KYIV (Reuters) – The Ukrainian port of Odesa was not operating on Sunday after the latest Russian attack on the region’s energy system, Agriculture Minister Mykola Solsky said, but added that grains traders were not expected to suspend exports.
Two other ports – Chornomorsk and Pivdennyi – authorised to export grains from Ukraine under a deal between Russia and Ukraine were partially operating, he said.
“Chornomorsk port is now operating at about 80% of capacity,” Solsky told Reuters in a phone call.
More than 1.5 million people in the southern Odesa region were without power after Russian drone strikes hit two energy facilities, Ukrainian President Volodymyr Zelenskiy said in a video address late on Saturday.
Solsky said that Odesa port was not operating at the moment because the power generators had not been switched on yet. Grains traders continued to ship grains via the two other ports, he said.
“There are problems, but none of the traders are talking about any suspension of shipments. Ports use alternative energy sources,” Solsky said.
Since October, Moscow has been targeting Ukraine’s energy infrastructure with large waves of missile and drone strikes.
Odesa regional authorities said electricity for the city’s population will be restored “in the coming days,” while complete restoration of the networks may take two to three months.
Ukraine is among the world’s largest producers and exporters of corn and wheat but its exports have fallen significantly due to the Russian invasion.
After an almost six-month blockade caused by the invasion, the three Black Sea ports in the Odesa region were unblocked at the end of July under the deal between Moscow and Kyiv brokered by the United Nations and Turkey.

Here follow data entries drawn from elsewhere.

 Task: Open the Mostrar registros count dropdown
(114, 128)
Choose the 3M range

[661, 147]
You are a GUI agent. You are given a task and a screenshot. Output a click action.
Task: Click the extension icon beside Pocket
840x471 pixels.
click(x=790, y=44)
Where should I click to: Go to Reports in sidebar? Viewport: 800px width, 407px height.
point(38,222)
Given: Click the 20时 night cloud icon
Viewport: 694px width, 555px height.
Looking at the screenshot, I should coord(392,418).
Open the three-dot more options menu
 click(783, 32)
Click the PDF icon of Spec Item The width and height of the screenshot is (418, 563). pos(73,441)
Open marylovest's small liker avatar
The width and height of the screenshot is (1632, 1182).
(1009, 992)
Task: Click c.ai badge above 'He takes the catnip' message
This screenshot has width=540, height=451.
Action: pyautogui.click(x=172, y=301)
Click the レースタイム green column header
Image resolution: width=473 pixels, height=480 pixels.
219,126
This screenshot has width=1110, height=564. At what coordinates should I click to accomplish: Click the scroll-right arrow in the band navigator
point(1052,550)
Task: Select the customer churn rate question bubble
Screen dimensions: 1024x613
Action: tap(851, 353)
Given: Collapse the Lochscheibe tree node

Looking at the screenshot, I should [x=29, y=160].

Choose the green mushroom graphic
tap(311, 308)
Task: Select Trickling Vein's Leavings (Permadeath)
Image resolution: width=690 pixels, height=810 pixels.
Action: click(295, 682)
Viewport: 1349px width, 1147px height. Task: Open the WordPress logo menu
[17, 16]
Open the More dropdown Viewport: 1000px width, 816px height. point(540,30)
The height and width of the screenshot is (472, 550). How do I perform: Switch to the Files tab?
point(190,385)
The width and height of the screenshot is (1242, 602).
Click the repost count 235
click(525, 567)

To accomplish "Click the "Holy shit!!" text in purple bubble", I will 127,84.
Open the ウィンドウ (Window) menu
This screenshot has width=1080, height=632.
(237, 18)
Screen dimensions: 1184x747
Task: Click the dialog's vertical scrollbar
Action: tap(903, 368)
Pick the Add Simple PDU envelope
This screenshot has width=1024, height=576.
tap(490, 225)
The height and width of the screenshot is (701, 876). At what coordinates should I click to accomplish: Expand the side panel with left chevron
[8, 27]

Kyiv had separately sought to have the agreement expanded to include more ports, but that has not been concluded so far.
The three ports involved in the deal – Odesa, Chornomorsk and Pivdennyi – have the combined capacity to ship around three million tonnes of grains a month.
Ukraine wanted to include the ports of the southern Mykolaiv region, which shipped 35% of Ukrainian food exports before Russia’s invasion.
Mykolaiv was Ukraine’s second-largest grain terminal according to 2021 shipment data, so its addition would allow for a much larger volume of grains and oilseeds to be exported.
Grain exports from Ukraine in the first eight days of December fell 47.6% from a year earlier to 1.09 million tonnes, agriculture ministry data showed.